12 Database Design Theory: Normalization

Database

Database Design

DB Design Theory

BCNF

Normalization

Functional Dependencies

Closure Test

FD Projection

This lecture discusses the concept of normalization in database design theory. The lecture covers functional dependencies, closure test, and FD projection.

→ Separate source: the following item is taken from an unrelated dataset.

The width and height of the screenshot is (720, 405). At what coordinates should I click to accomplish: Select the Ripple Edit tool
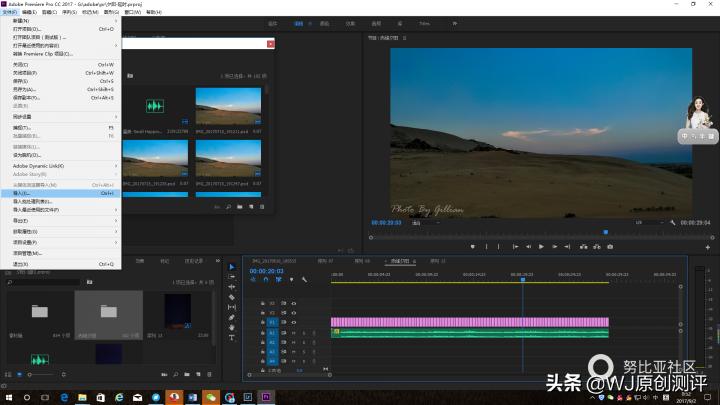(x=232, y=288)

It finally introduces the concept of BCNF.

Author

Jiuru Lyu

Published

November 18, 2024

Introduction

It allows us to improve a schema systematically.
General idea:
- Express constraints on the relationship between attributes.
- Use thse to decompose the relations.
Ultimately, get a schema that is in a “normal form” that guarantees good properties, such as no anomalies.
“Normal” in the sense of conforming to a standard.

Note 1: Normalization

The process of converting a schema to a normal form is called normalization.

End goal: Design a “good” normalized schema that reduces redundancy (thus reducing storage waste, anomalies) and ensures data integrity (BCNF Normalization).

Functional Dependencies (FD)

Poorly designed schemas can lead to anomalies.
- In any domain, there are relationships between attribute values.
- For example:
  - Every part has 1 manufacturer
  - Every manufacturer has 1 address
  - Every seller has 1 address
- If so, this table will have redundant data.

part	manufacturer	manAddress	seller	sellerAddress	price
P1	M1	A1	S1	A2	100

Update anomaly: If one manufacturer moves to a new address, we need to update all the rows with the same manufacturer. If we only update one row, the data will be inconsistent.
Deletion anomaly: If one manufacturer stops selling a part, we delete the row. But we also lose the address information.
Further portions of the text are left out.